Die aktuelle Rechtslage

Die Ausgangsituation ist damit sowohl für Nutzer von Coding-KI als auch die Rechteinhaber ungünstig. Keine der beiden Gruppen erhält aktuell Kenntnis davon, wenn urheberrechtlich geschützter Code von einer KI ausgegeben wird, da aktuell schlichtweg kein Abgleich mit Trainingsdatensätzen gemacht wird. Die Rechte von Urhebern werden damit aktuell potentiell täglich tausendfach verletzt. Für diese potentiellen Rechtsverletzungen sind derzeit in letzter Konsequenz wohl die Nutzer der Coding-KI haftbar.

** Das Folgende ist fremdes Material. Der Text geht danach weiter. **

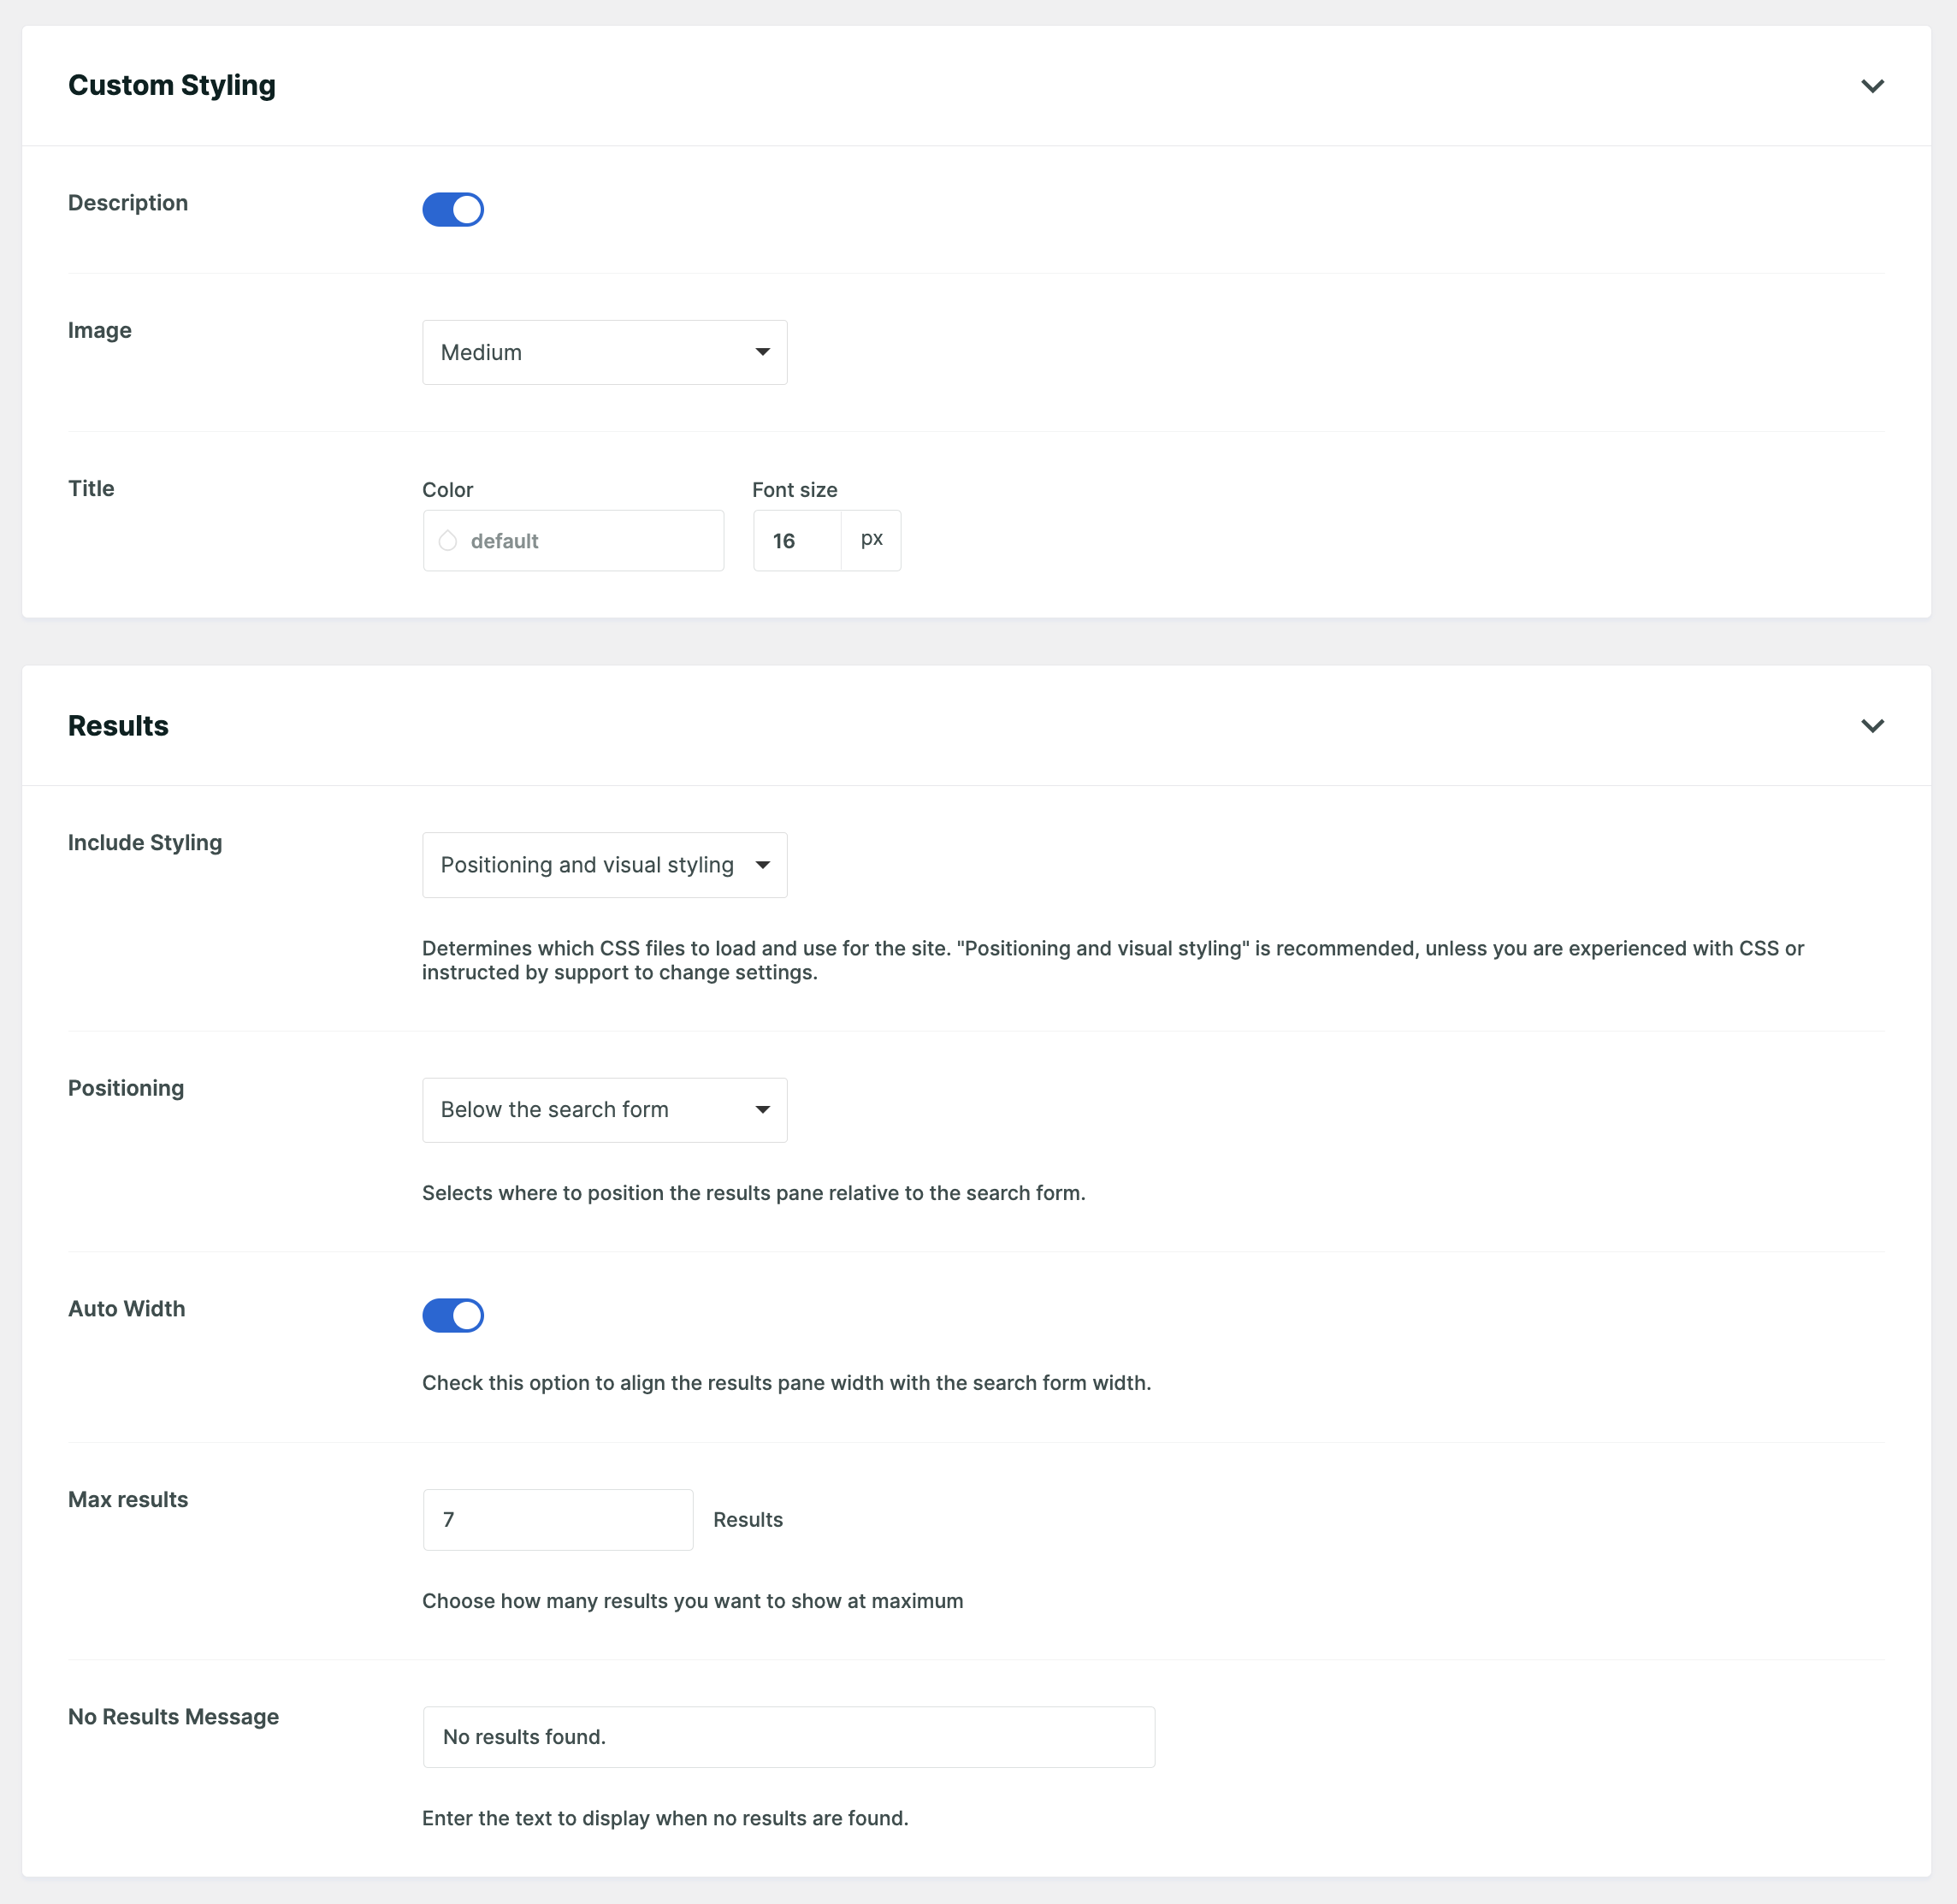Click the No Results Message text box
The height and width of the screenshot is (1904, 1957).
pyautogui.click(x=789, y=1737)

Hiervor schützen könnten sie sich nur mit Individualvertraglichen Absicherungen mit den KI-Anbietern, was derzeit überaus unrealistisch erscheint.  Weiterhin dürfte es kaum im Interesse der Nutzer sein, dass sie ihren, größtenteils in Eigenarbeit programmierten Code nun unter eine Open-Source Lizenz stellen müssten.

Fazit

Coding KI bietet zahlreiche Möglichkeiten Arbeitsprozesse zu verschlanken und zu beschleunigen. Zeitgleich entstehen zahlreiche neue Haftungsrisiken, denen mit sorgfältiger Planung begegnet werden muss. Die Implementierung von Open-Source Software sollte grundsätzlich wohl durchdacht und kein zufälliges Ergebnis sein. Insbesondere sollten frühzeitig in diesem Bereich spezialisierte Juristen in den Implementierungsprozess eingebunden werden.